The author is Christian, and it shows – one clear lesson taught in the book is that parents are to be respected, and children don't know everything. Andi doesn't understand why her mother won't let her have a horse, but by books' end she comes to understand her mom knew best all along. Andi also gets into some minor naughtiness, but afterwards asks her mom, and her pony Coco, for forgiveness.

Our daughters loved Andi's ambition and adventurous spirit, and that made this a fun read for me too – it's always great to come along for the ride as our kids laugh their way through a book.

There are 11 pictures spread throughout, which helped make this a visual enough read for our just about 5-year-old who doesn't normally have much patience for anything other than picture books. I'd recommend it for 5 to 8. The only downside is that our horse-crazy girls are now even more so!

You can buy a copy of Andi's Pony Trouble at here and at here.

Other books in the series

There are 5 other books in the series, and so far we've had a chance to read 4 of them. While I'll give a "two thumbs up" rating to the first, I've started having a problem with the way the author lets us hear Andi's thoughts. Andi knows she shouldn't say disrespectful things, so for the most part she doesn't. But she thinks them quite a lot... and that means there really is quite a bit of disrespectful dialogue in these stories. I think we'll still read the whole series since my daughters do really love them, and aside from the internal back talk Andi is quite fun. But I own the first and am not feeling the need to compete the set. Checking out the rest from the library is good enough.

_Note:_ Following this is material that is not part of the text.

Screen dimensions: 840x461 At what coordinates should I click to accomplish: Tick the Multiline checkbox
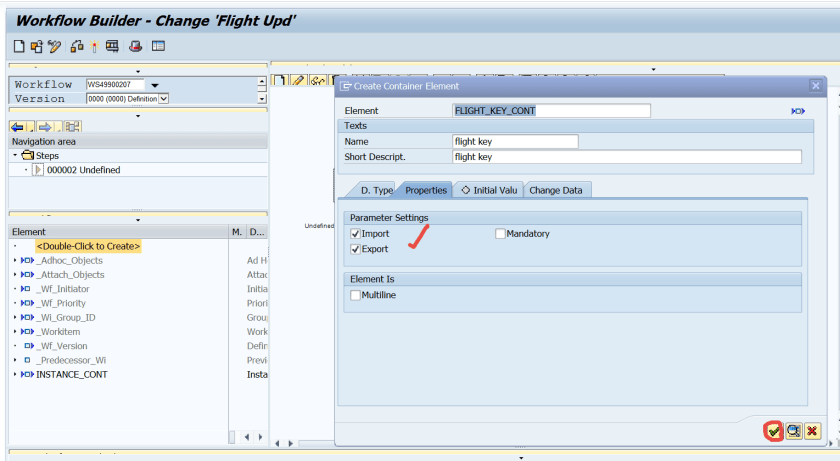coord(355,295)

I will also add one reservation about Andi's Indian Summer. This is the second book in the series and quite fun. However, in an attempt to teach kids not to be racist the author downplays the caution children should have around strangers. Andi and her friend Riley get lost and a helpful Indian man meets them. First he tells them they have to come with him. They protest, and say they have to go back because Andi's mom will be worried. Then he tells them he knows Andi's mom and she would be fine with him taking them back to his home.
"Andi and Riley looked at each other. This Indian was not taking no for an answer"
The author wants children not to be fearful around Indians. Fine and good. But what about strangers? I was reading this to my 4 and 6 year old, so I interrupted the story to explain that even if someone tells them "I know your mom and she says it would be okay" they need to come to me or their mom to check. I might be making too much of this – Andi was well and truly lost, so she didn't have much of an option. But this stranger was giving just the sort of charming, ready answers that I want to prepare my daughters to ignore. So this is not a book that a young child should read on their own – it needs mommy or daddy to do some explaining.

We've enjoyed Andi's Fair Surprise (about the family heading to the State Fair). Andi wants to bring her baby horse Taffy to the fair, to exhibit, just like her brothers are doing with cows and calves. But she's not allowed to. That gets her grumpy, but she learns in the end that you know what, Mom knows what she's talking about – will wonders never cease! This is a good fun little story that our daughters really enjoyed.

In Andi's Scary School Days Andi heads to school for the first time and doesn't want to go. The lesson Andi learns here is that school is not so bad after all. Good lesson for kids who are scared of school or hate it – not such a great thought to put in the heads of children looking forward to school.

Wednesday, December 21, 2016

The Big Goose and the Little White Duck

by Meindert DeJong
169 pages / 1938

It all begins with a big boy buying his mother a big goose for her birthday present – she's always wanted one for a pet. But there is just one problem: to buy the goose he had to borrow money from his gruff grandfather.

Now the grumpy old man was more than happy to loan the money but only because he misunderstood what the big boy intended. He thought the boy was buying it for his birthday – for his eighty-eighth birthday just a few months away. He thought the big boy was buying it so that grampa could, for the first time in his long life, have a taste of roast goose.

So when they get the big goose home the grandfather stakes his own claim to the goose. He is going to eat it...unless the goose proves to be useful around the farm in some way.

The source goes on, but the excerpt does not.